WORK ITEM:
Your task is to repeat exactly the lines from the one with "Sort table by 請求日 arrows" through the end of the records, both included; please leave the pictures out.

DATA SHOWN:
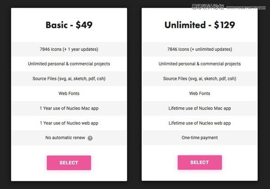The width and height of the screenshot is (270, 189).
Task: Click Lifetime use of Nucleo web app
Action: tap(200, 123)

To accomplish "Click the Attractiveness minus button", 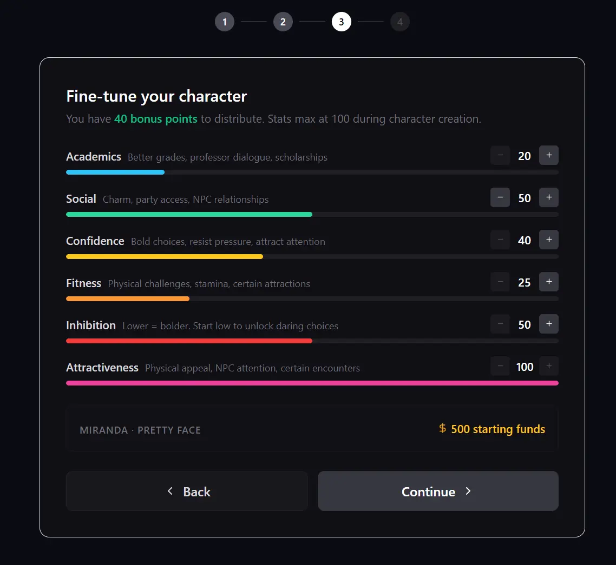I will point(500,367).
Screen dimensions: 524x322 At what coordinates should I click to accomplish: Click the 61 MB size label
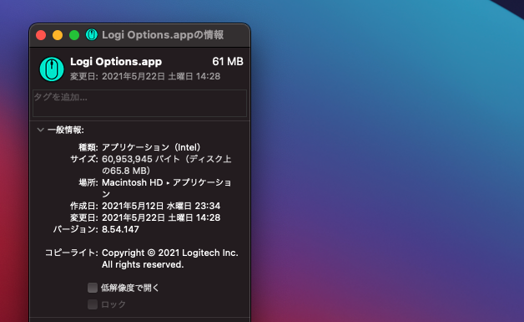(228, 62)

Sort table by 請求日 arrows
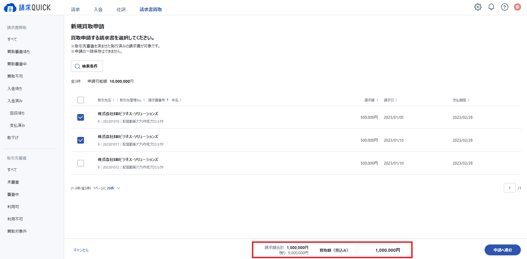click(396, 100)
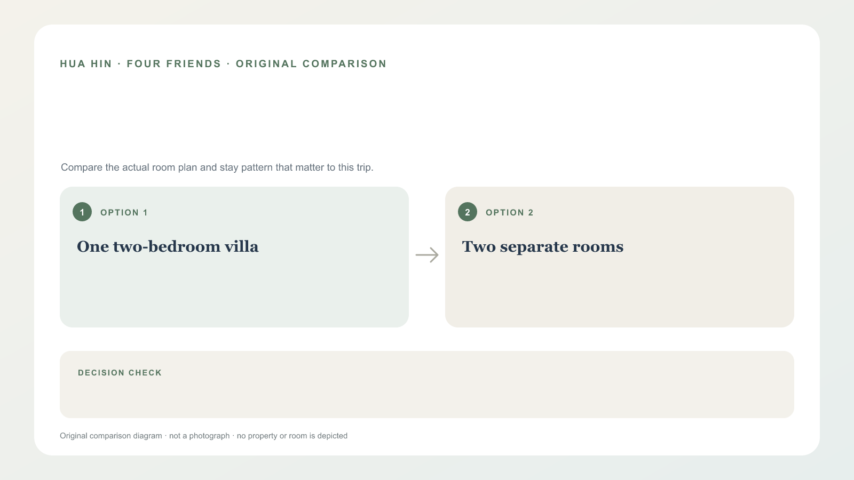Click the not a photograph footer note
The height and width of the screenshot is (480, 854).
199,436
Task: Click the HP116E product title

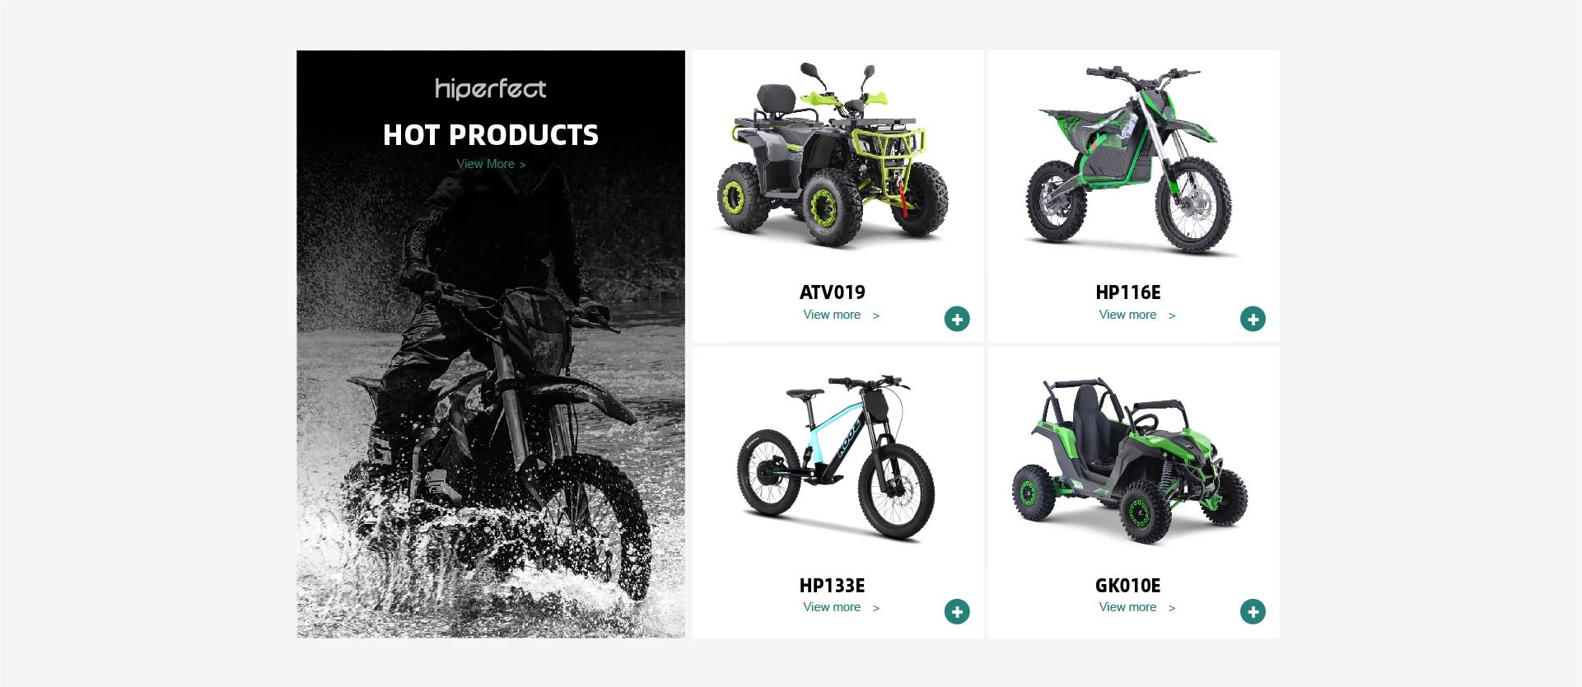Action: coord(1128,292)
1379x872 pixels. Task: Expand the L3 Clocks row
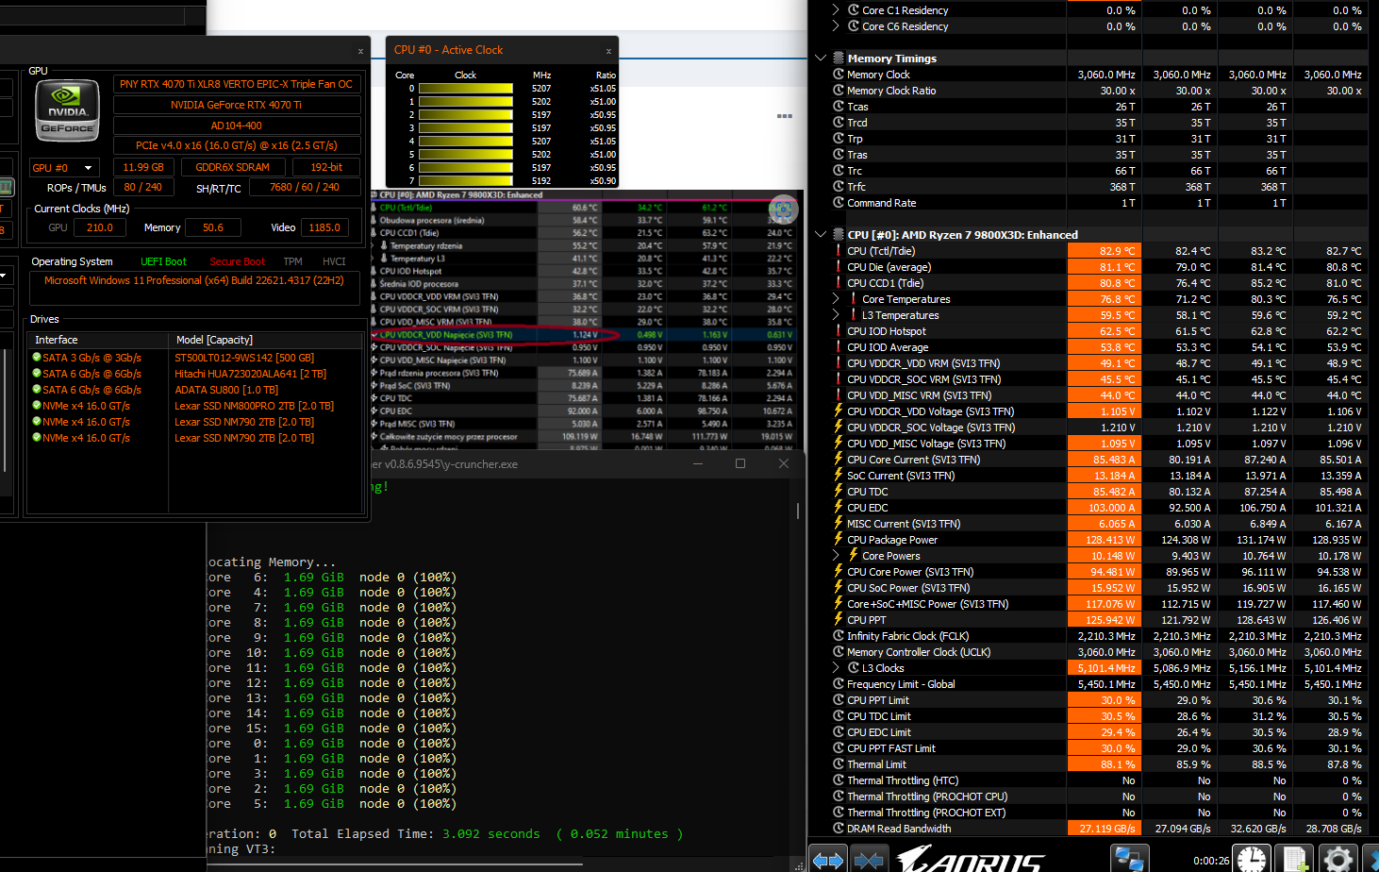point(836,668)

WRITTEN RESPONSE:
Sort table by 請求日 arrows
click(396, 100)
Click the not a photograph footer note
The height and width of the screenshot is (480, 854).
199,436
Task: Click the HP116E product title

Action: coord(1128,292)
1379x872 pixels. Task: Expand the L3 Clocks row
point(836,668)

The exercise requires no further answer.